## WORK INSTRUCTION
Only the pictures are to be left out; the listing itself is repeated exactly.

## EXERCISE INPUT
_ _ _ _ _

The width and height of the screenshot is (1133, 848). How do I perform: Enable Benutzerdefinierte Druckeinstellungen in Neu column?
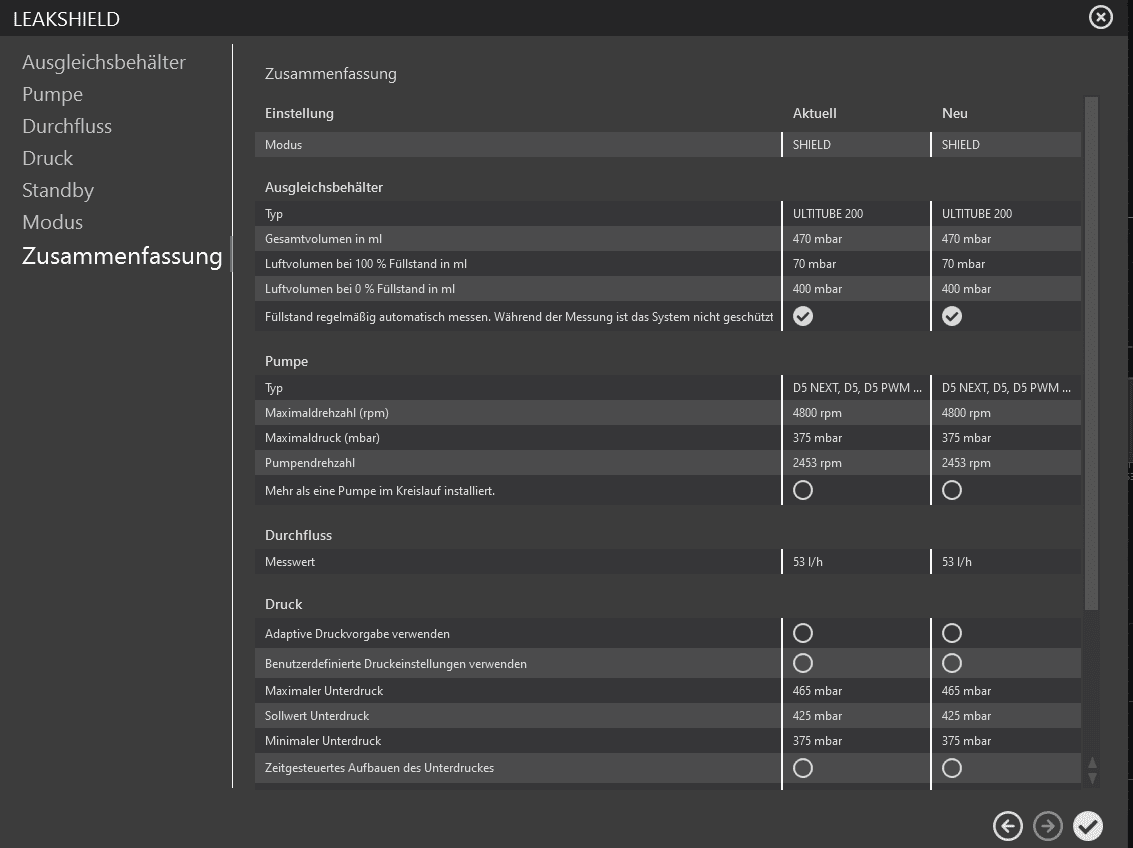pos(952,663)
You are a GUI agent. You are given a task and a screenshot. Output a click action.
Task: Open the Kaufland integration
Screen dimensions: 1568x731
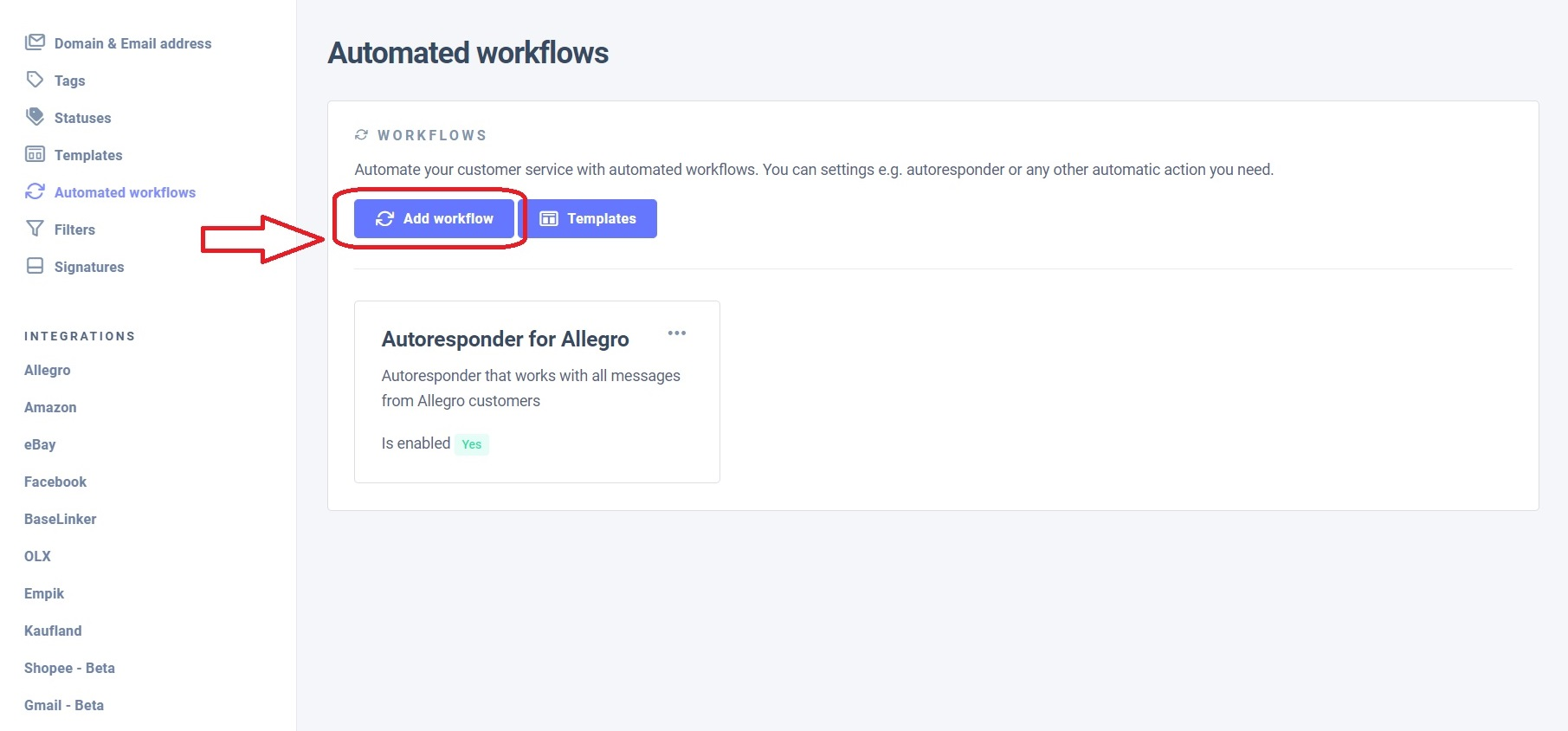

_ _ _ _ _

## ANSWER BOX
The width and height of the screenshot is (1133, 848). How do I perform: Enable Benutzerdefinierte Druckeinstellungen in Neu column?
pos(952,663)
You are a GUI agent. You are given a task and a screenshot. Output a click action.
Task: Open the Kaufland integration
Screen dimensions: 1568x731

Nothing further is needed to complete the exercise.